El amor es lo único que no oprime la felicidad ajena.

¿Qué os ocurre, pareja?

Algo realmente maravilloso. Nos hemos enamorado. La felicidad nos inunda de un gozo indescriptible. Somos seres privilegiados por Dios. Es de él de donde nace esta fuente de alegría que penetra todo nuestro ser.

¿Qué habéis hecho?

Algo muy bello. Hemos ido los dos a ala iglesia. Nos hemos cruzado las manos. Y en actitud de orantes, hemos pasado ante el Sagrario un par de horas. De esta forma, amigo, hemos querido que sea el Señor el artífice de este amor que ha depositado en nuestros corazones para formar una familia creyente de verdad.

Ahora vemos las flores, escuchamos los pájaros, contemplamos los árboles que crecen y dan belleza a la campiña.

Muy bien, le dije emocionado. Pero, ¿sabéis lo que hay detrás de la palabra amor?

Por supuesto. En esta sociedad de consumo, ante tanto programa de televisión basura que banaliza el amor y presenta sólo los fracasos del mismo, nosotros sabemos a ciencia cierta que el amor no es una invención humana. Su fuente radica en Dios. Por esta razón hemos comenzado nuestras relaciones y nuestra carrera de preparación para el matrimonio- nada de parejas de hecho- poniendo nuestras vidas en manos del Señor.

Sabemos que esta palabra es toda una vida. Y una vida sin Dios es como un mar sin agua. Y sumidos en nuestra conversación, les recordé las palabras de san Agustín, siglo IV. ¿Nos las quieres repetir?, me dijeron. Con mucho gusto. Tomad buena nota. "El amor es el vinculo dulce y saludable de las mentes.

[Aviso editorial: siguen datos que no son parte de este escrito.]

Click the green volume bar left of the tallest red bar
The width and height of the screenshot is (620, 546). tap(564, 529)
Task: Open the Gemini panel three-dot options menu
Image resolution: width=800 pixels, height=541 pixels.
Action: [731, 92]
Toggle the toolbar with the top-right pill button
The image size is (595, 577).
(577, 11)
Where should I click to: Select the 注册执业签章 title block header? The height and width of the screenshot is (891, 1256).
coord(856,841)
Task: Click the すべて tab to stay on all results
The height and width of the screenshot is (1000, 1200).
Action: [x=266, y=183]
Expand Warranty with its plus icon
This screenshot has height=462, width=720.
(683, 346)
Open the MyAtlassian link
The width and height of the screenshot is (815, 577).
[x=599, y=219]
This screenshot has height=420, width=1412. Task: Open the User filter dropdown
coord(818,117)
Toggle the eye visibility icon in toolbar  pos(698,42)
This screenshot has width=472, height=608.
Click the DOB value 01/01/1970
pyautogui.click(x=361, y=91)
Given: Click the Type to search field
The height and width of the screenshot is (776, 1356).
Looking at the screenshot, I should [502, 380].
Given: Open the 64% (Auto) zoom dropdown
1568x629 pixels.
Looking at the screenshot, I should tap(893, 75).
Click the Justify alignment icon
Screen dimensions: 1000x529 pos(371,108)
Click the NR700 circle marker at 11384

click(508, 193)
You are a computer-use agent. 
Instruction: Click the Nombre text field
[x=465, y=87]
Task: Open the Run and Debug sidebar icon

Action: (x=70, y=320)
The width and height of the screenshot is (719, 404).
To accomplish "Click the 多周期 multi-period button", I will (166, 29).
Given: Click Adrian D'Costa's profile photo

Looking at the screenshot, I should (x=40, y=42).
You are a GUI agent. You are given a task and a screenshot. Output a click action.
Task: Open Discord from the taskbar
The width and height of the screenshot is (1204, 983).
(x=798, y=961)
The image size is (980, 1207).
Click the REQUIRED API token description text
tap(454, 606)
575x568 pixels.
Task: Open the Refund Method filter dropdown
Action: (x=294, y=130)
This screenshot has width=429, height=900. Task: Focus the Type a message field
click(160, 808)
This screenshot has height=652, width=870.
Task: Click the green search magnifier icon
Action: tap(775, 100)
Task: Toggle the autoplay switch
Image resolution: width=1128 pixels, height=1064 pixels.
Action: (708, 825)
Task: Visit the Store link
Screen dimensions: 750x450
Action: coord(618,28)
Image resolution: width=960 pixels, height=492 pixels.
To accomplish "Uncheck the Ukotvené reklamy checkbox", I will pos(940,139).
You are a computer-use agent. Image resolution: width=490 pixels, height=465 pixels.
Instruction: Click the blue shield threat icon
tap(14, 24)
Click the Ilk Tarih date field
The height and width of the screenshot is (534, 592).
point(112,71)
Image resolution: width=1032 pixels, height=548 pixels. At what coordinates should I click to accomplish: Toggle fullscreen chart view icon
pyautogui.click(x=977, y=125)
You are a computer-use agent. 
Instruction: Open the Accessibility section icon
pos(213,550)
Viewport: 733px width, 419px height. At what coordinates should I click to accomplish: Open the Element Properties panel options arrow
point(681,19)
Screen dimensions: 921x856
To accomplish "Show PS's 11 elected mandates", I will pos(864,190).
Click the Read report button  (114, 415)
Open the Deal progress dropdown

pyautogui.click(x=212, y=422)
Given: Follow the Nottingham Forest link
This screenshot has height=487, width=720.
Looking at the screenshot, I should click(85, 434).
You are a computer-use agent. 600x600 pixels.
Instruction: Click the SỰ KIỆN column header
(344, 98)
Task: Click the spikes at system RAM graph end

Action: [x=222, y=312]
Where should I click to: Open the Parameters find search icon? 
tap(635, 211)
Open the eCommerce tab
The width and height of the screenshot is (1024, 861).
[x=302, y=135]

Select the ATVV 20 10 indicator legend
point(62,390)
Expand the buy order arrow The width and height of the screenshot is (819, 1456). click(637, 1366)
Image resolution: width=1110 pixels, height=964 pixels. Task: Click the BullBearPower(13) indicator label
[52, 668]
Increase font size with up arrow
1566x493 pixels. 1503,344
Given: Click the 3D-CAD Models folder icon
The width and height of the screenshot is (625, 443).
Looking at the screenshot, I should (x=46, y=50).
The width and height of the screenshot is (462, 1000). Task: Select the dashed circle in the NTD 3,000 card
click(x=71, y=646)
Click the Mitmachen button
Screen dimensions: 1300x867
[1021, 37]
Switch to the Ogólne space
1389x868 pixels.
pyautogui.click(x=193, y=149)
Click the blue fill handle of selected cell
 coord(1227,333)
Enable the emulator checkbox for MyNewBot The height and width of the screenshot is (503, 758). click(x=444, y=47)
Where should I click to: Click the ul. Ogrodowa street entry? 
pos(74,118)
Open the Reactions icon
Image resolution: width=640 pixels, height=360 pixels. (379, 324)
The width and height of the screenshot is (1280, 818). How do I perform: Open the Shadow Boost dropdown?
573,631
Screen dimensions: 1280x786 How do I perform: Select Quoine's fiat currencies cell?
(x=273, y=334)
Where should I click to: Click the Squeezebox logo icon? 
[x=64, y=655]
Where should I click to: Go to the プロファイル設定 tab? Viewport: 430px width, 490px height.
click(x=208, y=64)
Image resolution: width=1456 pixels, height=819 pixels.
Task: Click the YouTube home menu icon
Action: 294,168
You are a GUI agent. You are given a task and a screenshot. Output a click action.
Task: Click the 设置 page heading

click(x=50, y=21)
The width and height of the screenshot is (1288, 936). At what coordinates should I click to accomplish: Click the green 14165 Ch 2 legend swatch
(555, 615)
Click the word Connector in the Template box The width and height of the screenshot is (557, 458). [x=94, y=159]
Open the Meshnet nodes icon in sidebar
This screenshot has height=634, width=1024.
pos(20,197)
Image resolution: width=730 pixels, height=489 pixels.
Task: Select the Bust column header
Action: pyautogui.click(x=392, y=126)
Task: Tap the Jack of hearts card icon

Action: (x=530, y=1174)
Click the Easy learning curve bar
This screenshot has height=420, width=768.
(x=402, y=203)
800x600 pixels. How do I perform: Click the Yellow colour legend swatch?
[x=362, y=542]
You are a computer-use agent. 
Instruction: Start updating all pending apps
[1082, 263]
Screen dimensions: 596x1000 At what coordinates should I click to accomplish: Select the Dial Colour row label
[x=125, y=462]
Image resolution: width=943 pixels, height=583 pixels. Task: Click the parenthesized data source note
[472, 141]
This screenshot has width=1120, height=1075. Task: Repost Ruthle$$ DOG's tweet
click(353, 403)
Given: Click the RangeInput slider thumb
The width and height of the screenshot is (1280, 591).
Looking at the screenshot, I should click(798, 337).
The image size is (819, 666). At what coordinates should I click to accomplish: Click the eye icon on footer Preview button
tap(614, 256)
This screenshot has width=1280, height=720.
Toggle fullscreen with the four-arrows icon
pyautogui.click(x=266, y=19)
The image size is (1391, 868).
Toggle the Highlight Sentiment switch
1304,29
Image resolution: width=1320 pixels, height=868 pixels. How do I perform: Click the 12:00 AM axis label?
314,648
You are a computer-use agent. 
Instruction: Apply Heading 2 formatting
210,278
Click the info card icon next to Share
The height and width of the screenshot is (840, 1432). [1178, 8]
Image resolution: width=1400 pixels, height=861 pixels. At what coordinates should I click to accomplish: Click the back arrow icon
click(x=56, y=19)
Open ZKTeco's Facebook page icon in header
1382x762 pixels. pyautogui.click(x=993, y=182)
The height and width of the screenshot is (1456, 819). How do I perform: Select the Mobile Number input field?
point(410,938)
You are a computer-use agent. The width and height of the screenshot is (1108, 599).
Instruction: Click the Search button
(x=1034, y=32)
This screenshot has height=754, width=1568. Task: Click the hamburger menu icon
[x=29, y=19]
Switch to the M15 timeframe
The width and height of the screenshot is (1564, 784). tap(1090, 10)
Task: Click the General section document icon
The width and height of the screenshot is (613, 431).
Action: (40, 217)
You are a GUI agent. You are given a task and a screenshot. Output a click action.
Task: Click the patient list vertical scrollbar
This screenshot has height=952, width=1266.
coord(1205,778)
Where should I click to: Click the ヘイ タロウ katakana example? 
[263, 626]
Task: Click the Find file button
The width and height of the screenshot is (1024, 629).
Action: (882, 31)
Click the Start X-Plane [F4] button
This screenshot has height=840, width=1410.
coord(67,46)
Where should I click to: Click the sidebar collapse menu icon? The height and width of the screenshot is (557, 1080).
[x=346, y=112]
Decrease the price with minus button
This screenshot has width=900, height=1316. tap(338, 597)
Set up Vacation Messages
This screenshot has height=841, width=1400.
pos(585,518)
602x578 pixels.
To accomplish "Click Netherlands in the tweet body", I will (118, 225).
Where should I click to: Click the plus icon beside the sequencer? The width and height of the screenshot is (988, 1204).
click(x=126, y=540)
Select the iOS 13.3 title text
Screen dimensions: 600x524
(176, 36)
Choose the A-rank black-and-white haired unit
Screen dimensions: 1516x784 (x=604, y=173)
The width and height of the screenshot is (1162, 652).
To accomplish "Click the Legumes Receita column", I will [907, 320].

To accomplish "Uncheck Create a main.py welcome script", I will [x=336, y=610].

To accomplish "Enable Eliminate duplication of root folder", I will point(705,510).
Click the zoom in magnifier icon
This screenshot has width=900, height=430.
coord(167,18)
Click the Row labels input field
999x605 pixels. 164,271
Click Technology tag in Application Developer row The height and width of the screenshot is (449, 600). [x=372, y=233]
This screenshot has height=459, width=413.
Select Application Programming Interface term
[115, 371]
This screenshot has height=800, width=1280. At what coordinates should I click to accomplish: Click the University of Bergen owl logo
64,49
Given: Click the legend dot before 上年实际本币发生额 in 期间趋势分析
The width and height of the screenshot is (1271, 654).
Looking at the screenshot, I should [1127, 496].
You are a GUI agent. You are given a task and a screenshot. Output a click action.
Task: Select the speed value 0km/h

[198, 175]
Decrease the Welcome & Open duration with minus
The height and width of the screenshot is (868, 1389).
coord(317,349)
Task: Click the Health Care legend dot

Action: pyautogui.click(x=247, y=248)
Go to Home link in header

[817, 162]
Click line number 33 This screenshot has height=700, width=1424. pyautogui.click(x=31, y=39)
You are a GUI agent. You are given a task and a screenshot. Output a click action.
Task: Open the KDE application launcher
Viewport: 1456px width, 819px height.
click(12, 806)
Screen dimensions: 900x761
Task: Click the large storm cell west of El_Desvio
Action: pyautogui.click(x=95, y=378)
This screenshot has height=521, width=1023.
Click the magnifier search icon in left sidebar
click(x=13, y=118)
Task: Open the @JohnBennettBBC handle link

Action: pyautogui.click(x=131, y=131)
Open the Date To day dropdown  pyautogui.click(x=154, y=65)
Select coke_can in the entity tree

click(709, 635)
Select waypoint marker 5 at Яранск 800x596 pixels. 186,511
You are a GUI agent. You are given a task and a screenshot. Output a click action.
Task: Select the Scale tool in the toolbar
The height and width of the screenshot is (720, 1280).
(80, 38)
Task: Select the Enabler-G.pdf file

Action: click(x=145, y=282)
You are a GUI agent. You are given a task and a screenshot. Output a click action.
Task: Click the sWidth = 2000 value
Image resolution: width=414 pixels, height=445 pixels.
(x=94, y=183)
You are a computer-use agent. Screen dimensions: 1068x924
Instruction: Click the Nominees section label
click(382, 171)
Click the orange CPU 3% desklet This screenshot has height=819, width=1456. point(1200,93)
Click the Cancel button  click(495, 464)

Sin amor el rico es pobre y con amor el pobre es rico.

El amor da resistencia en las adversidades. El amor da moderación en la prosperidad. El amor es fuerte en las pruebas duras. El amor es alegre en las buenas obras. El amor es generoso en la hospitalidad. El amor es alegre entre los verdaderos hermanos y es pacientísimo entre los falsos hermanos. El amor es la vida de los que mueren. El amor hace bien en medio del odio. El amor se halla confiado en medio de los insultos.

El amor es lo único que no oprime la felicidad ajena.

El amor en medio de la ira es plácido. El amor entre las insidias es inocente. El amor en medio de la maldad llora. El amor en medio de la verdad respira."

Anotadas estas palabras del siglo IV, la pareja me despidió con una sonrisa tan feliz como la frescura de sus caras enamoradas. Y con un beso en las mejillas, le dije que pusieran en un cuadro estas palabras de san Agustín como un recuerdo permanente para que su amor siga madurando hasta el día de su matrimonio y hasta el final de la vida.

Así lo haremos. Va en ello nuestra felicidad actual y la futura. Cada día meditaremos los dos juntos alguna de estas frases hasta que se conviertan poco a poco en sangre de nuestra sangre, en ilusión de nuestras ilusiones, en testimonio perenne de que sabremos afrontar cualquier dificultad si permanecemos unidos ante el yunque de nuestro amor, el único que sabe afrontar con éxito todo signo contrario a lo que supone y es para nuestra vida.

La plegaria, por supuesto, no puede faltar en dos creyentes que se han enamorado a la luz de la fe que Dios nos ha dado gratuitamente y que, al mismo tiempo, la manifestamos con orgullo ante otras parejas- colegas nuestros- que pasan de lo religioso.

La fe- hoy- la tenemos para que la vean nuestras vidas, no con palabras sólo, sino sobre todo siendo testigos que desde el momento y hora en que Dios nos ha puesto en el camino para sentir el amor, deseamos que sea el suyo el que ilumine día tras día el nuestro.